Il primo passo per entrare nel mistero della taranta si può fare nella cittadina di Galatina, in provincia di Lecce. Nello specifico, secondo la leggenda l’apostolo Paolo venne ospitato da un galatinese nella propria dimora, oggi detta “casa di San Paolo”. Il santo, per ricambiare l’ospitalità, fece dono ai galatinesi dell’immunità al veleno delle tarantole. Nei pressi della cappella si trova ancora oggi il pozzo la cui acqua si dice facesse guarire miracolosamente da punture e morsi di animali velenosi. La stessa acqua che in passato veniva fatta bere alle “tarantolate” prima del rito curativo, accompagnato dal segno della croce sulla ferita e da cantilene salvifiche contro il veleno del ragno. Una sorta di “esorcismo”, dunque, accompagnato da tamburelli, violini e armoniche. Oggi le “tarantate” non esistono più, ma il ritmo ipnotico della pizzica ancora risuona nelle piazze pugliesi come simbolo dell’identità salentina e la Notte della Taranta richiama curiosi e turisti in Salento a fine agosto.

La seconda tappa è il borgo di Soleto, luogo di nascita del filosofo, alchimista e medico Matteo Tafuri (8 agosto 1492 – 18 novembre 1584). Definito il “Socrate di Soleto”, dopo aver viaggiato in tutta Europa e in Asia Minore si dedicò all’insegnamento proprio nel suo paese natale. Fu una personalità temuta e omaggiata per le presunte capacità divinatorie, mentre il suo interesse per la magia e l’alchimia gli valsero un seguito di calunnie, per le quali fu additato come “stregone”. Tra i racconti del filosofo spicca quello relativo alla Guglia Orsiniana, realizzata nel 1397. Di quest’opera di Soleto, alta 45 metri, Tafuri disse che un gruppo di streghe ricamarono febbrilmente la trama delle sculture, mentre schiere di diavoli alati trasportavano le componenti della struttura per costruire il campanile in una sola notte. Tuttavia, al canto del gallo, quattro diavoli rimasero pietrificati sogghignanti ai quattro angoli del campanile.
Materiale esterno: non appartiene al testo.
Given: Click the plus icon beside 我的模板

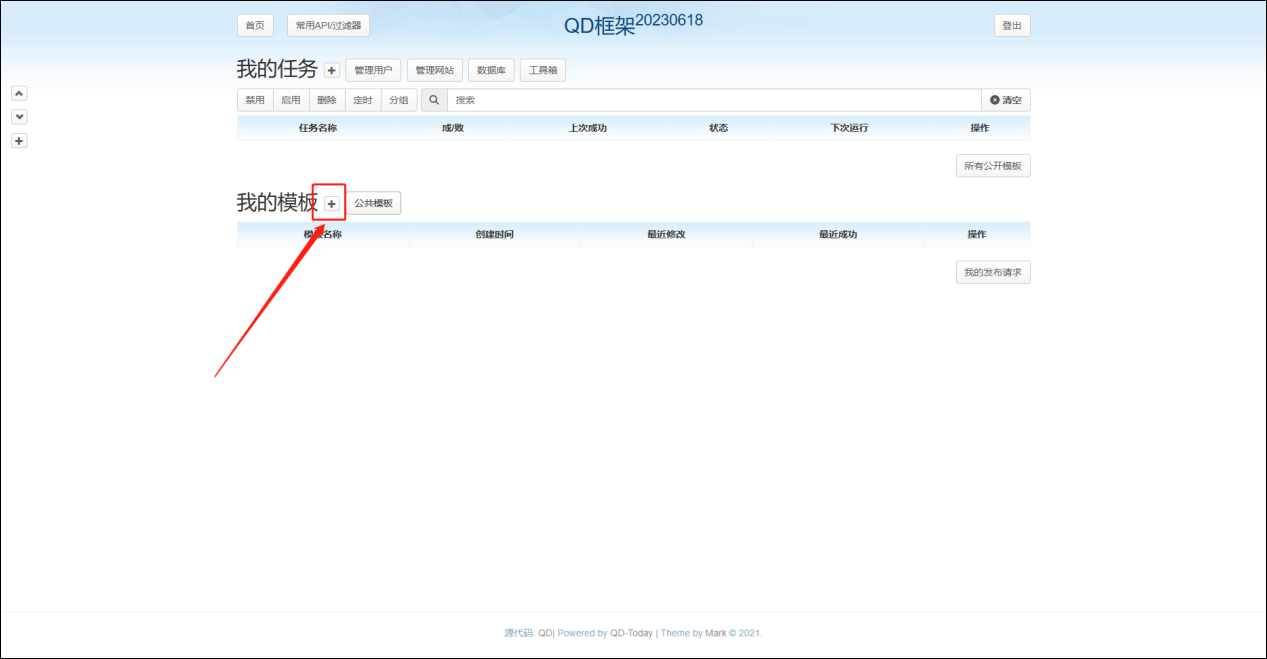Looking at the screenshot, I should click(x=332, y=204).
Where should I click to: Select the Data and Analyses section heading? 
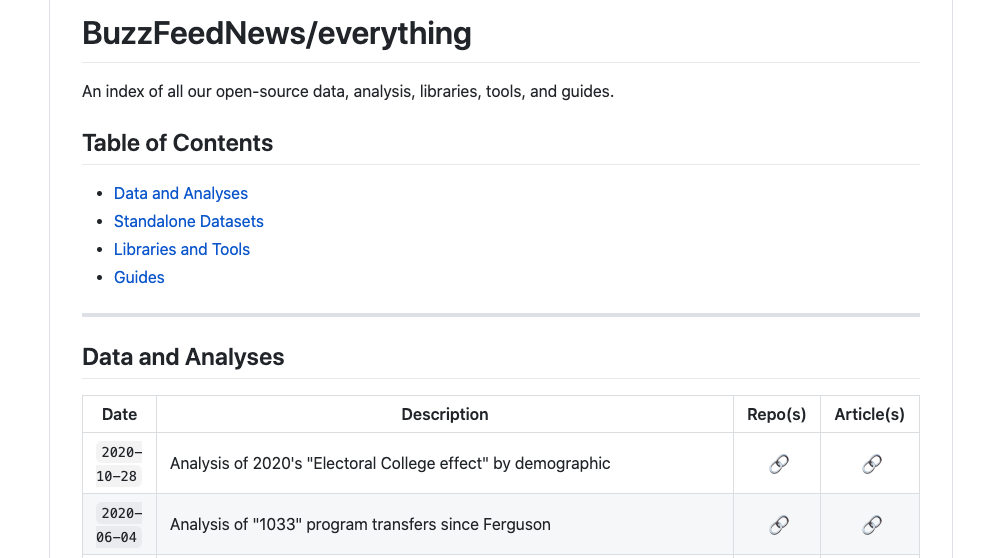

Terza tappa di questo viaggio nei misteri del Salento è Otranto, la cui Cattedrale di Santa Maria Annunziata conserva un prezioso mosaico eseguito dal monaco Pantaleone tra il 1163 e il 1165. Quest’opera, ben conservata, mostra un labirinto teologico sul quale, a volte, sfugge la vera interpretazione iconologica all’osservatore contemporaneo. Fulcro è l’Albero della vita, lungo il quale si dipanano le principali rappresentazioni con al vertice l’immagine del Peccato originale. Presenti numerose figure che rimandano ad animali o miti dal significato allegorico non sempre chiaro. Tra di esse spiccano un toro, un Behemot, il Leviatano, un elefante con stella a cinque punte, un centauro, un unicorno, una sirena che stringe le sue due code, un asino che suona la lira e molto altro.

Infine, il Salento, una delle zone più grandi d’Europa a ospitare dolmen, menhir e monumenti megalitici, non può che offrire uno dei siti archeologici più significativi in Italia. È la Grotta dei Cervi, la cosiddetta “Sistina del Neolitico”, che conserva oltre 3.000 pittogrammi del Neolitico. Simboli misteriosi sopravvissuti fino a oggi e che fanno pensare a un culto preistorico del passato che anche oggi non smette di affascinare.